## WORK REQUEST
Copy out the os.fspath() discussion below word for word, from "just wants a" to "stream is closed.", inclusive.

## GIVEN PASSAGE
____________________

On 06/15/2016 10:59 AM, Brett Cannon wrote:
On Wed, 15 Jun 2016 at 09:48 Guido van Rossum wrote:
These are really two separate proposals.
I'm okay with checking the return value of calling obj.__fspath__;
that's an error in the object anyways, and it doesn't matter much
whether we do this or not (though when approving the PEP I
considered this and decided not to insert a check for this). But it
doesn't affect your example, does it? I guess it's easier to raise
now and change the API in the future to avoid raising in this case
(if we find that raising is undesirable) than the other way around,
so I'm +0 on this.
+0 from me as well. I know in some code in the stdlib that has been
ported which prior to adding support was explicitly checking for
str/bytes this will eliminate its own checking (obviously not a
motivating factor as it's pretty minor).
If we accept both parts of this proposal the checking will have to stay
in place as the original argument may not have been bytes, str, nor
os.PathLike.
The other proposal (passing anything that's not understood right
through) is more interesting and your use case is somewhat
compelling. Catching the exception coming out of os.fspath() would
certainly be much messier. The question remaining is whether, when
this behavior is not desired (e.g. when the caller of os.fspath()
just wants a string that it can pass to open()), the condition of
passing that's neither a string not supports __fspath__ still
produces an understandable error.
This is no different than before os.fspath() existed -- if the function
wasn't checking that the "filename" was a str but just used it as-is,
then whatever strange, possibly-hard-to-debug error they would get now
is the same as what they would have gotten before.
I'm not sure that that's the case.
E.g. open() accepts file descriptors in addition to paths, but I'm
not sure that accepting an integer is a good idea in most cases --
it either gives a mystery "Bad file descriptor" error or starts
reading/writing some random system file, which it then closes once
the stream is closed.
My vision of os.fspath() is simply to reduce rich-path objects to their
component str or bytes representation, and pass anything else through.
The advantage:
- if os.open accepts str/bytes/fd it can prep the argument by
calling os.fspath() and then do it's argument checking all
in one place;
- if lzma accepts bytes/str/filelike-obj it can prep its argument
by calling os.fspath() and then do it's argument checking all in
one place
- if Path accepts str/os.PathLike it can prep it's argument(s)
with os.fspath() and then do its argument checking all in one
place.

____________________

## DATA SECTION

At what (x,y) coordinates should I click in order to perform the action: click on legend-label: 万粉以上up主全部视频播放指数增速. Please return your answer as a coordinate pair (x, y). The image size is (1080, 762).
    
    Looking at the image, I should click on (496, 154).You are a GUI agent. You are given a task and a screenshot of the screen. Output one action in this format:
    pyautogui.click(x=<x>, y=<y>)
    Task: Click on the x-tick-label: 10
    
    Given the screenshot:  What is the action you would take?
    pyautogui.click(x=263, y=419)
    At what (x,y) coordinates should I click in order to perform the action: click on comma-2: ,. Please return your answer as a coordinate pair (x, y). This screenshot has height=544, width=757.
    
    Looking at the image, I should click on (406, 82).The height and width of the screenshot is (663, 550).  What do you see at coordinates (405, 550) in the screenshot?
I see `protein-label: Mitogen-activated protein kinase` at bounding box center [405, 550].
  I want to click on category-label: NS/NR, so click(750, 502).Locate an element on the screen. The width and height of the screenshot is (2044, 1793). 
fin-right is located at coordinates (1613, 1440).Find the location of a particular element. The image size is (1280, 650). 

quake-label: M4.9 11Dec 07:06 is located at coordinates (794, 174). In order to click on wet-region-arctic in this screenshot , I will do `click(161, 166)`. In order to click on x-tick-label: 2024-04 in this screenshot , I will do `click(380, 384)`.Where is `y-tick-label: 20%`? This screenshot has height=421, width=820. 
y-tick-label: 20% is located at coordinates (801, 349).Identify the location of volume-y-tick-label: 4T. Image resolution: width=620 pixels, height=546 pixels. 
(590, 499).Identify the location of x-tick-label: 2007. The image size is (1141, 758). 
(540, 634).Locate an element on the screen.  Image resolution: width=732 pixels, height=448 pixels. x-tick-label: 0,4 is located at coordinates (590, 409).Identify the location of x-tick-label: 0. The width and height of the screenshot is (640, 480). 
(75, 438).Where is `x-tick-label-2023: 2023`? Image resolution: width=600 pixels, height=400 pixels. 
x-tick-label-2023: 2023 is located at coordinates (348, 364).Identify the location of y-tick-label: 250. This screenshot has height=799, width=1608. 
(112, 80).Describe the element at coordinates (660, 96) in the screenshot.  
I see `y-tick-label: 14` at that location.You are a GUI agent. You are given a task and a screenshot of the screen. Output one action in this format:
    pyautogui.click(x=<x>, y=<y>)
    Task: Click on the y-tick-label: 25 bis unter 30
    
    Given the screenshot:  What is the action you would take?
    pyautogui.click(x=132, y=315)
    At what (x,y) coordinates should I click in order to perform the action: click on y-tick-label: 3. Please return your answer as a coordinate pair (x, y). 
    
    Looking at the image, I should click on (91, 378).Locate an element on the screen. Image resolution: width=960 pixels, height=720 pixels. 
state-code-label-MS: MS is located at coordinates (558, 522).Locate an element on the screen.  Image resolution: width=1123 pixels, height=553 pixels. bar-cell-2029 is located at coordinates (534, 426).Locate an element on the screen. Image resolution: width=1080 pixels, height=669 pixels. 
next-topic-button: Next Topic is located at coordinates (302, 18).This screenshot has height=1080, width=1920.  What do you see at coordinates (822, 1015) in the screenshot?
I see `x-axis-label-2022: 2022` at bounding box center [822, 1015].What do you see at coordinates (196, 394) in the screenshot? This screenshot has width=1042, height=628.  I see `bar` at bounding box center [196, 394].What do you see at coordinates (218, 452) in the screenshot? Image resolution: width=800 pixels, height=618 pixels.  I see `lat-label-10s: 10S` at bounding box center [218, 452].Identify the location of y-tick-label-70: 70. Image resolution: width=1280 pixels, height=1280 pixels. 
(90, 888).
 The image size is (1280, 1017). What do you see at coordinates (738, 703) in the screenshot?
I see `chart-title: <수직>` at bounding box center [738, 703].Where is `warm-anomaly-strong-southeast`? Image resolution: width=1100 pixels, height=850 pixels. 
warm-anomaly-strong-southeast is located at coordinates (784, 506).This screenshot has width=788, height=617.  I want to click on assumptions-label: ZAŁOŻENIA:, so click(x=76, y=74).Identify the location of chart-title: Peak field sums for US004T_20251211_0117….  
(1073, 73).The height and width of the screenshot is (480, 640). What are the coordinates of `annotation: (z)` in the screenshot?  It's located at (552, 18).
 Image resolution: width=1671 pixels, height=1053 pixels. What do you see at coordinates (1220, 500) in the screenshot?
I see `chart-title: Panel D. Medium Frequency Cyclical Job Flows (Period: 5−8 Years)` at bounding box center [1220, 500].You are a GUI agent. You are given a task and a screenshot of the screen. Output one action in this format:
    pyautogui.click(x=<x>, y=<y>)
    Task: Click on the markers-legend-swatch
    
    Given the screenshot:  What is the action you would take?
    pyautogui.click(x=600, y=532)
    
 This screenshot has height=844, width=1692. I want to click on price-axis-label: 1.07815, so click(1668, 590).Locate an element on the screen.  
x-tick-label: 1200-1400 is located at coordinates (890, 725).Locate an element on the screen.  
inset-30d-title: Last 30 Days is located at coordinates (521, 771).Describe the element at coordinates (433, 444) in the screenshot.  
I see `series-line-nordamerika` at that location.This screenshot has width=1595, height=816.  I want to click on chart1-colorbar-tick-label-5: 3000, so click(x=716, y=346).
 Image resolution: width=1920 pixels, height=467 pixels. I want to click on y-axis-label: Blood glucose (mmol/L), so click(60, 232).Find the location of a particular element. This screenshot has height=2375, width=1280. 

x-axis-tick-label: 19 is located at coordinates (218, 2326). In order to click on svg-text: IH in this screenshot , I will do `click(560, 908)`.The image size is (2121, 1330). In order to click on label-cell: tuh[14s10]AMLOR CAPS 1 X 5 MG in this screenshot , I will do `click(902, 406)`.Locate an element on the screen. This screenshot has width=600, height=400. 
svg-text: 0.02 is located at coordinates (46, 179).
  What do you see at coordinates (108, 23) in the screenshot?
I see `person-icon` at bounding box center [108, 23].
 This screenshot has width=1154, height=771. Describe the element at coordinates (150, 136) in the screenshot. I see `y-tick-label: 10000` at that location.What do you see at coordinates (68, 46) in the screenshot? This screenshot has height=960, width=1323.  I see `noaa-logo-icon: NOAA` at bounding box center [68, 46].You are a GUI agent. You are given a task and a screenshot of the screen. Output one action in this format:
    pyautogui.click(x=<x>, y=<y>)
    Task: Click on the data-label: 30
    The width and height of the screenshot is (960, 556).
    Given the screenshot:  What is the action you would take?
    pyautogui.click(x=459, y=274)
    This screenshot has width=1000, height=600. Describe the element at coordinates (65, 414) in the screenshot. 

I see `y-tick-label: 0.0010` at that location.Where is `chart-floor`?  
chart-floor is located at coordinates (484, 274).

____________________

## OUTPUT BELOW
just wants a string that it can pass to open()), the condition of
passing that's neither a string not supports __fspath__ still
produces an understandable error.
This is no different than before os.fspath() existed -- if the function
wasn't checking that the "filename" was a str but just used it as-is,
then whatever strange, possibly-hard-to-debug error they would get now
is the same as what they would have gotten before.
I'm not sure that that's the case.
E.g. open() accepts file descriptors in addition to paths, but I'm
not sure that accepting an integer is a good idea in most cases --
it either gives a mystery "Bad file descriptor" error or starts
reading/writing some random system file, which it then closes once
the stream is closed.